* **EXERCISE DESCRIPTION**
The reply to the records below should contain exactly the lines from the line with "Ablehnen (66, 1356)" through the line with "商業登記 (29, 2312)", and nothing besides.

---- EXTRACTED MATERIAL

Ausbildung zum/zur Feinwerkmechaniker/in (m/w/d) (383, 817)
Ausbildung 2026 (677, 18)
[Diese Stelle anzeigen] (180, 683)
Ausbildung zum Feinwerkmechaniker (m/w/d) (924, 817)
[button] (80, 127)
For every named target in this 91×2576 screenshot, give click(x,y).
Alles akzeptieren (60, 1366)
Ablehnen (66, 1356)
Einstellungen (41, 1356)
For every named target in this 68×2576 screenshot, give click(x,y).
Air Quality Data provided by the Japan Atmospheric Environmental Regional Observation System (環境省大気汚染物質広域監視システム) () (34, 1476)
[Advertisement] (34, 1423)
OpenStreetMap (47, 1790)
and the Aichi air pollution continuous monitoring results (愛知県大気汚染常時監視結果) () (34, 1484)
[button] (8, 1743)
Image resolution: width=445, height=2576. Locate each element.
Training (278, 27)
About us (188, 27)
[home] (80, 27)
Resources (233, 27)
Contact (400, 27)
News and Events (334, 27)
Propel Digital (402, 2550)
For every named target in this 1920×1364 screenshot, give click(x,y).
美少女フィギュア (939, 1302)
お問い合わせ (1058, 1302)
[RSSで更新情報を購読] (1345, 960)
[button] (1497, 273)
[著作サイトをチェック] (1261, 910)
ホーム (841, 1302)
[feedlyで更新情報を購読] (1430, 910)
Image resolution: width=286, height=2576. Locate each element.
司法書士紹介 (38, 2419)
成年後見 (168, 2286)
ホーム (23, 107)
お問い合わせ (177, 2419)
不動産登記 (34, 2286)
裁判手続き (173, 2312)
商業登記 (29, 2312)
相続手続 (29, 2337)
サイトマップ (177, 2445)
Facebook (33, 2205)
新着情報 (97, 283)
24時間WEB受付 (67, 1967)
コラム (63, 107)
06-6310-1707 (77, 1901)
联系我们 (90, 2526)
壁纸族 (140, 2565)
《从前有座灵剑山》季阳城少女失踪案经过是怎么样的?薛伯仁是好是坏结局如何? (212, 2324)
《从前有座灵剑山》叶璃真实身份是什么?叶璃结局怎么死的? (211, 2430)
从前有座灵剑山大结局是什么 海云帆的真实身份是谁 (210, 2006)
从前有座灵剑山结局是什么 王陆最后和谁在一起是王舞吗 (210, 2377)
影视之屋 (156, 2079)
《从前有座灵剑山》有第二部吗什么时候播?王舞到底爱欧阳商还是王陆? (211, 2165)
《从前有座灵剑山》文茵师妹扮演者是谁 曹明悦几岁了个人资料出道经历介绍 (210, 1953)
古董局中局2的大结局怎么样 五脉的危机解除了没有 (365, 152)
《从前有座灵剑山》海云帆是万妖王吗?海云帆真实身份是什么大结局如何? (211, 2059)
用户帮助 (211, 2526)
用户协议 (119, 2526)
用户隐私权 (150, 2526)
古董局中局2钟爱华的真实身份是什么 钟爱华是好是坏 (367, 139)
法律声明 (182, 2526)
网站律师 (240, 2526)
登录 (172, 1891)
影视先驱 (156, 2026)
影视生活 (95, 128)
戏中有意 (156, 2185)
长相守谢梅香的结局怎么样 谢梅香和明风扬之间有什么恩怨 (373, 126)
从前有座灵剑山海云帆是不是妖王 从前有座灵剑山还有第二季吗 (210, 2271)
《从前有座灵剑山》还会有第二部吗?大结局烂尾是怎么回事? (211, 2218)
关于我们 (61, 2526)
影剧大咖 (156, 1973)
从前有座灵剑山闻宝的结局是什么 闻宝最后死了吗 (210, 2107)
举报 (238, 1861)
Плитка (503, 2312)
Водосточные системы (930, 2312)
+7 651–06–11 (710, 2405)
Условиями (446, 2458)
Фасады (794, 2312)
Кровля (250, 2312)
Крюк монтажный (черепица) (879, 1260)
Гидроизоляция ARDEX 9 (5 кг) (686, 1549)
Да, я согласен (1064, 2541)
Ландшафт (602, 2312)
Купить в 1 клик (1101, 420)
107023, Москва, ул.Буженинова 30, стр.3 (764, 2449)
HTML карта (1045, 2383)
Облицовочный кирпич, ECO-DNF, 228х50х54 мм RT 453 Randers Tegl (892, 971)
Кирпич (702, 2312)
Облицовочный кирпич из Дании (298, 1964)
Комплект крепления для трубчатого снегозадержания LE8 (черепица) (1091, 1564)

--------

* **RESULT FOR THIS EXERCISE**
Ablehnen (66, 1356)
Einstellungen (41, 1356)
For every named target in this 68×2576 screenshot, give click(x,y).
Air Quality Data provided by the Japan Atmospheric Environmental Regional Observation System (環境省大気汚染物質広域監視システム) () (34, 1476)
[Advertisement] (34, 1423)
OpenStreetMap (47, 1790)
and the Aichi air pollution continuous monitoring results (愛知県大気汚染常時監視結果) () (34, 1484)
[button] (8, 1743)
Image resolution: width=445, height=2576. Locate each element.
Training (278, 27)
About us (188, 27)
[home] (80, 27)
Resources (233, 27)
Contact (400, 27)
News and Events (334, 27)
Propel Digital (402, 2550)
For every named target in this 1920×1364 screenshot, give click(x,y).
美少女フィギュア (939, 1302)
お問い合わせ (1058, 1302)
[RSSで更新情報を購読] (1345, 960)
[button] (1497, 273)
[著作サイトをチェック] (1261, 910)
ホーム (841, 1302)
[feedlyで更新情報を購読] (1430, 910)
Image resolution: width=286, height=2576. Locate each element.
司法書士紹介 (38, 2419)
成年後見 (168, 2286)
ホーム (23, 107)
お問い合わせ (177, 2419)
不動産登記 (34, 2286)
裁判手続き (173, 2312)
商業登記 (29, 2312)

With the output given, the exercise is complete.